GIVEN INSTRUCTION: Set out every line of the material below as a Markdown table with the columns Row and Line. Number the rows and leave out blank lines.

-.-.-

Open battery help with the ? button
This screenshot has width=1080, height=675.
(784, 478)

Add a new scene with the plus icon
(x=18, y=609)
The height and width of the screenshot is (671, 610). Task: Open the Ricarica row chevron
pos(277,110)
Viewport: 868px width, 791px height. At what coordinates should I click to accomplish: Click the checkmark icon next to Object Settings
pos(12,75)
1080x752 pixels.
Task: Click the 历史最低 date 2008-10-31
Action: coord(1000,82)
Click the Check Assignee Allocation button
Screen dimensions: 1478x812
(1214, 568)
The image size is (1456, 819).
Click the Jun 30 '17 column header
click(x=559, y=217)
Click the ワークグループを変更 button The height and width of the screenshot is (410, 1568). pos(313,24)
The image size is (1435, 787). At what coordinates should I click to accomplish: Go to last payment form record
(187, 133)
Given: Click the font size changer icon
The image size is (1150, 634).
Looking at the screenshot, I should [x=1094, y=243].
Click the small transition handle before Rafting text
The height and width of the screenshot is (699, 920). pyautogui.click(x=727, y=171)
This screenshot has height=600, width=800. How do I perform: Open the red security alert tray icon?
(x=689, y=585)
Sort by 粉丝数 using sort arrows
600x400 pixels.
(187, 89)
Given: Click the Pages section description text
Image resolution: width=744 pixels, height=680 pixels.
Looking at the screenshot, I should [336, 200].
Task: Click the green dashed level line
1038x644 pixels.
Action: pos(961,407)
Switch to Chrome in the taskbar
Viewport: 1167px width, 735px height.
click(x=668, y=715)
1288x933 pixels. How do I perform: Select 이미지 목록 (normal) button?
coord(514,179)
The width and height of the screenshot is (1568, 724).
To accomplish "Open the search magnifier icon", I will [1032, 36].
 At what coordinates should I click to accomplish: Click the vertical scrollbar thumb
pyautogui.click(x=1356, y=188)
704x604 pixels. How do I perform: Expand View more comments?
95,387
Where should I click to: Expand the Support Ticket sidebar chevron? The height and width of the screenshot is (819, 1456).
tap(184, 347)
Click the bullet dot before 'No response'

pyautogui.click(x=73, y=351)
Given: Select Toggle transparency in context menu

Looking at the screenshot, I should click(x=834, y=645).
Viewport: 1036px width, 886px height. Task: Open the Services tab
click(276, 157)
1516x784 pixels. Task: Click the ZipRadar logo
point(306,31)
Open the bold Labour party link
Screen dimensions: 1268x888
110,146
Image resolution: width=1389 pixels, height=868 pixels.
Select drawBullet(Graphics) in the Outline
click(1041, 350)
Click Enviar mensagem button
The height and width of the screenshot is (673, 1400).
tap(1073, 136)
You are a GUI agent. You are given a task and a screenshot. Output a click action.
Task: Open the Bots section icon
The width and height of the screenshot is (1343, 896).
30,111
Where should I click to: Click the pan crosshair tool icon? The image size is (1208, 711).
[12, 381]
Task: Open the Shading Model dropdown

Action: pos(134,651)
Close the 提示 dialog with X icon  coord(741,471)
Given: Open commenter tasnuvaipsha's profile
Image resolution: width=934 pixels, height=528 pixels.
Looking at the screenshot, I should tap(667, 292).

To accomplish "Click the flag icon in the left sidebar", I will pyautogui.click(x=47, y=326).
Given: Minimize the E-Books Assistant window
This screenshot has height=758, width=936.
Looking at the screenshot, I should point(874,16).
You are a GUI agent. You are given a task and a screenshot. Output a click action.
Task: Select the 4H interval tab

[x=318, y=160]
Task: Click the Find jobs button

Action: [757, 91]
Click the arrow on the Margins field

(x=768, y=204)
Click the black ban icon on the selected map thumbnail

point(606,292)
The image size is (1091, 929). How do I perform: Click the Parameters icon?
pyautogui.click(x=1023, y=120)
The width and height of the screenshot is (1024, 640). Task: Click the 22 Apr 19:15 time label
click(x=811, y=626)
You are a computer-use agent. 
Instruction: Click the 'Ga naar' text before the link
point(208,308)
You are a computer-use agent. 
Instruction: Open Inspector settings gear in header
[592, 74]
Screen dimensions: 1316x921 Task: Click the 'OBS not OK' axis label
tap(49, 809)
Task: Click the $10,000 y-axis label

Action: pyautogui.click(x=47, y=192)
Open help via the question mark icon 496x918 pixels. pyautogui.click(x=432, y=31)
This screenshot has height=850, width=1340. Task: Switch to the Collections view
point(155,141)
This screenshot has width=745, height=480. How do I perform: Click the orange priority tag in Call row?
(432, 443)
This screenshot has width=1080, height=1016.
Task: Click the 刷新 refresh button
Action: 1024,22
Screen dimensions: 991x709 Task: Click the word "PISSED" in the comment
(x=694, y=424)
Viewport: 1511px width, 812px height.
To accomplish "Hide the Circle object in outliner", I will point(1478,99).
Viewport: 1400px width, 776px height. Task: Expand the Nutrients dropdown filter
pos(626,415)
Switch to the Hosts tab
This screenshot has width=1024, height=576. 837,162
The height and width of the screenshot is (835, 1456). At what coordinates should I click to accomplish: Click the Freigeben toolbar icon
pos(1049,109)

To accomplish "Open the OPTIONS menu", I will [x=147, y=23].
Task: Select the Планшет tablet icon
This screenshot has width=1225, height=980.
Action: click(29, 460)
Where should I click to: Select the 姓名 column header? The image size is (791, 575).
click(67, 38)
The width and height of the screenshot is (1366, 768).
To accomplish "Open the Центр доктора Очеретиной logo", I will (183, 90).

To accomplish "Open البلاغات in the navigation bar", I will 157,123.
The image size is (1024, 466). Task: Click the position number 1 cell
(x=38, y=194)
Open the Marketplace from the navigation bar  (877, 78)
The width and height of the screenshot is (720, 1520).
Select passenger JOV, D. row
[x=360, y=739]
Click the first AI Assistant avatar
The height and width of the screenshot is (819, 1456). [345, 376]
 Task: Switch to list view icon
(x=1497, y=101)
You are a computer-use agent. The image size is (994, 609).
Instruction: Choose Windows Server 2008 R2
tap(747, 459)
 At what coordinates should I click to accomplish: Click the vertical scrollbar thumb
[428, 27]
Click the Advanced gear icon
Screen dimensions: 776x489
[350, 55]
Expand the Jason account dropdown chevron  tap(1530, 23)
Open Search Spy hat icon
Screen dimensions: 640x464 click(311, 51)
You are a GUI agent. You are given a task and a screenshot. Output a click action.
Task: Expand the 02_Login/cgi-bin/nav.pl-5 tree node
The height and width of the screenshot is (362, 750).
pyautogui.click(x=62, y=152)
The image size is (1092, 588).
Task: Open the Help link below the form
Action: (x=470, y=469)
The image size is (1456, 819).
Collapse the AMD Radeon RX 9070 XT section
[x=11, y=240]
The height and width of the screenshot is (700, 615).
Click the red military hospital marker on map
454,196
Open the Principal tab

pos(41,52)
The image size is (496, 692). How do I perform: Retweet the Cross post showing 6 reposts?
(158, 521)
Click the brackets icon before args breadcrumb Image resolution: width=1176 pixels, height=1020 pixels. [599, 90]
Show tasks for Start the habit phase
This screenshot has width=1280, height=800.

-.-.-

OUTPUT BELOW:
| Row | Line |
|---|---|
| 1 | Open battery help with the ? button |
| 2 | This screenshot has width=1080, height=675. |
| 3 | (784, 478) |
| 4 | Add a new scene with the plus icon |
| 5 | (x=18, y=609) |
| 6 | The height and width of the screenshot is (671, 610). Task: Open the Ricarica row chevron |
| 7 | pos(277,110) |
| 8 | Viewport: 868px width, 791px height. At what coordinates should I click to accomplish: Click the checkmark icon next to Object Settings |
| 9 | pos(12,75) |
| 10 | 1080x752 pixels. |
| 11 | Task: Click the 历史最低 date 2008-10-31 |
| 12 | Action: coord(1000,82) |
| 13 | Click the Check Assignee Allocation button |
| 14 | Screen dimensions: 1478x812 |
| 15 | (1214, 568) |
| 16 | The image size is (1456, 819). |
| 17 | Click the Jun 30 '17 column header |
| 18 | click(x=559, y=217) |
| 19 | Click the ワークグループを変更 button The height and width of the screenshot is (410, 1568). pos(313,24) |
| 20 | The image size is (1435, 787). At what coordinates should I click to accomplish: Go to last payment form record |
| 21 | (187, 133) |
| 22 | Given: Click the font size changer icon |
| 23 | The image size is (1150, 634). |
| 24 | Looking at the screenshot, I should [x=1094, y=243]. |
| 25 | Click the small transition handle before Rafting text |
| 26 | The height and width of the screenshot is (699, 920). pyautogui.click(x=727, y=171) |
| 27 | This screenshot has height=600, width=800. How do I perform: Open the red security alert tray icon? |
| 28 | (x=689, y=585) |
| 29 | Sort by 粉丝数 using sort arrows |
| 30 | 600x400 pixels. |
| 31 | (187, 89) |
| 32 | Given: Click the Pages section description text |
| 33 | Image resolution: width=744 pixels, height=680 pixels. |
| 34 | Looking at the screenshot, I should [336, 200]. |
| 35 | Task: Click the green dashed level line |
| 36 | 1038x644 pixels. |
| 37 | Action: pos(961,407) |
| 38 | Switch to Chrome in the taskbar |
| 39 | Viewport: 1167px width, 735px height. |
| 40 | click(x=668, y=715) |
| 41 | 1288x933 pixels. How do I perform: Select 이미지 목록 (normal) button? |
| 42 | coord(514,179) |
| 43 | The width and height of the screenshot is (1568, 724). |
| 44 | To accomplish "Open the search magnifier icon", I will [1032, 36]. |
| 45 |  At what coordinates should I click to accomplish: Click the vertical scrollbar thumb |
| 46 | pyautogui.click(x=1356, y=188) |
| 47 | 704x604 pixels. How do I perform: Expand View more comments? |
| 48 | 95,387 |
| 49 | Where should I click to: Expand the Support Ticket sidebar chevron? The height and width of the screenshot is (819, 1456). |
| 50 | tap(184, 347) |
| 51 | Click the bullet dot before 'No response' |
| 52 | pyautogui.click(x=73, y=351) |
| 53 | Given: Select Toggle transparency in context menu |
| 54 | Looking at the screenshot, I should click(x=834, y=645). |
| 55 | Viewport: 1036px width, 886px height. Task: Open the Services tab |
| 56 | click(276, 157) |
| 57 | 1516x784 pixels. Task: Click the ZipRadar logo |
| 58 | point(306,31) |
| 59 | Open the bold Labour party link |
| 60 | Screen dimensions: 1268x888 |
| 61 | 110,146 |
| 62 | Image resolution: width=1389 pixels, height=868 pixels. |
| 63 | Select drawBullet(Graphics) in the Outline |
| 64 | click(1041, 350) |
| 65 | Click Enviar mensagem button |
| 66 | The height and width of the screenshot is (673, 1400). |
| 67 | tap(1073, 136) |
| 68 | You are a GUI agent. You are given a task and a screenshot. Output a click action. |
| 69 | Task: Open the Bots section icon |
| 70 | The width and height of the screenshot is (1343, 896). |
| 71 | 30,111 |
| 72 | Where should I click to: Click the pan crosshair tool icon? The image size is (1208, 711). |
| 73 | [12, 381] |
| 74 | Task: Open the Shading Model dropdown |
| 75 | Action: pos(134,651) |
| 76 | Close the 提示 dialog with X icon  coord(741,471) |
| 77 | Given: Open commenter tasnuvaipsha's profile |
| 78 | Image resolution: width=934 pixels, height=528 pixels. |
| 79 | Looking at the screenshot, I should tap(667, 292). |
| 80 | To accomplish "Click the flag icon in the left sidebar", I will pyautogui.click(x=47, y=326). |
| 81 | Given: Minimize the E-Books Assistant window |
| 82 | This screenshot has height=758, width=936. |
| 83 | Looking at the screenshot, I should point(874,16). |
| 84 | You are a GUI agent. You are given a task and a screenshot. Output a click action. |
| 85 | Task: Select the 4H interval tab |
| 86 | [x=318, y=160] |
| 87 | Task: Click the Find jobs button |
| 88 | Action: [757, 91] |
| 89 | Click the arrow on the Margins field |
| 90 | (x=768, y=204) |
| 91 | Click the black ban icon on the selected map thumbnail |
| 92 | point(606,292) |
| 93 | The image size is (1091, 929). How do I perform: Click the Parameters icon? |
| 94 | pyautogui.click(x=1023, y=120) |
| 95 | The width and height of the screenshot is (1024, 640). Task: Click the 22 Apr 19:15 time label |
| 96 | click(x=811, y=626) |
| 97 | You are a computer-use agent.  |
| 98 | Instruction: Click the 'Ga naar' text before the link |
| 99 | point(208,308) |
| 100 | You are a computer-use agent.  |
| 101 | Instruction: Open Inspector settings gear in header |
| 102 | [592, 74] |
| 103 | Screen dimensions: 1316x921 Task: Click the 'OBS not OK' axis label |
| 104 | tap(49, 809) |
| 105 | Task: Click the $10,000 y-axis label |
| 106 | Action: pyautogui.click(x=47, y=192) |
| 107 | Open help via the question mark icon 496x918 pixels. pyautogui.click(x=432, y=31) |
| 108 | This screenshot has height=850, width=1340. Task: Switch to the Collections view |
| 109 | point(155,141) |
| 110 | This screenshot has width=745, height=480. How do I perform: Click the orange priority tag in Call row? |
| 111 | (432, 443) |
| 112 | This screenshot has width=1080, height=1016. |
| 113 | Task: Click the 刷新 refresh button |
| 114 | Action: 1024,22 |
| 115 | Screen dimensions: 991x709 Task: Click the word "PISSED" in the comment |
| 116 | (x=694, y=424) |
| 117 | Viewport: 1511px width, 812px height. |
| 118 | To accomplish "Hide the Circle object in outliner", I will point(1478,99). |
| 119 | Viewport: 1400px width, 776px height. Task: Expand the Nutrients dropdown filter |
| 120 | pos(626,415) |
| 121 | Switch to the Hosts tab |
| 122 | This screenshot has width=1024, height=576. 837,162 |
| 123 | The height and width of the screenshot is (835, 1456). At what coordinates should I click to accomplish: Click the Freigeben toolbar icon |
| 124 | pos(1049,109) |
| 125 | To accomplish "Open the OPTIONS menu", I will [x=147, y=23]. |
| 126 | Task: Select the Планшет tablet icon |
| 127 | This screenshot has width=1225, height=980. |
| 128 | Action: click(29, 460) |
| 129 | Where should I click to: Select the 姓名 column header? The image size is (791, 575). |
| 130 | click(67, 38) |
| 131 | The width and height of the screenshot is (1366, 768). |
| 132 | To accomplish "Open the Центр доктора Очеретиной logo", I will (183, 90). |
| 133 | To accomplish "Open البلاغات in the navigation bar", I will 157,123. |
| 134 | The image size is (1024, 466). Task: Click the position number 1 cell |
| 135 | (x=38, y=194) |
| 136 | Open the Marketplace from the navigation bar  (877, 78) |
| 137 | The width and height of the screenshot is (720, 1520). |
| 138 | Select passenger JOV, D. row |
| 139 | [x=360, y=739] |
| 140 | Click the first AI Assistant avatar |
| 141 | The height and width of the screenshot is (819, 1456). [345, 376] |
| 142 |  Task: Switch to list view icon |
| 143 | (x=1497, y=101) |
| 144 | You are a computer-use agent. The image size is (994, 609). |
| 145 | Instruction: Choose Windows Server 2008 R2 |
| 146 | tap(747, 459) |
| 147 |  At what coordinates should I click to accomplish: Click the vertical scrollbar thumb |
| 148 | [428, 27] |
| 149 | Click the Advanced gear icon |
| 150 | Screen dimensions: 776x489 |
| 151 | [350, 55] |
| 152 | Expand the Jason account dropdown chevron  tap(1530, 23) |
| 153 | Open Search Spy hat icon |
| 154 | Screen dimensions: 640x464 click(311, 51) |
| 155 | You are a GUI agent. You are given a task and a screenshot. Output a click action. |
| 156 | Task: Expand the 02_Login/cgi-bin/nav.pl-5 tree node |
| 157 | The height and width of the screenshot is (362, 750). |
| 158 | pyautogui.click(x=62, y=152) |
| 159 | The image size is (1092, 588). |
| 160 | Task: Open the Help link below the form |
| 161 | Action: (x=470, y=469) |
| 162 | The image size is (1456, 819). |
| 163 | Collapse the AMD Radeon RX 9070 XT section |
| 164 | [x=11, y=240] |
| 165 | The height and width of the screenshot is (700, 615). |
| 166 | Click the red military hospital marker on map |
| 167 | 454,196 |
| 168 | Open the Principal tab |
| 169 | pos(41,52) |
| 170 | The image size is (496, 692). How do I perform: Retweet the Cross post showing 6 reposts? |
| 171 | (158, 521) |
| 172 | Click the brackets icon before args breadcrumb Image resolution: width=1176 pixels, height=1020 pixels. [599, 90] |
| 173 | Show tasks for Start the habit phase |
| 174 | This screenshot has width=1280, height=800. |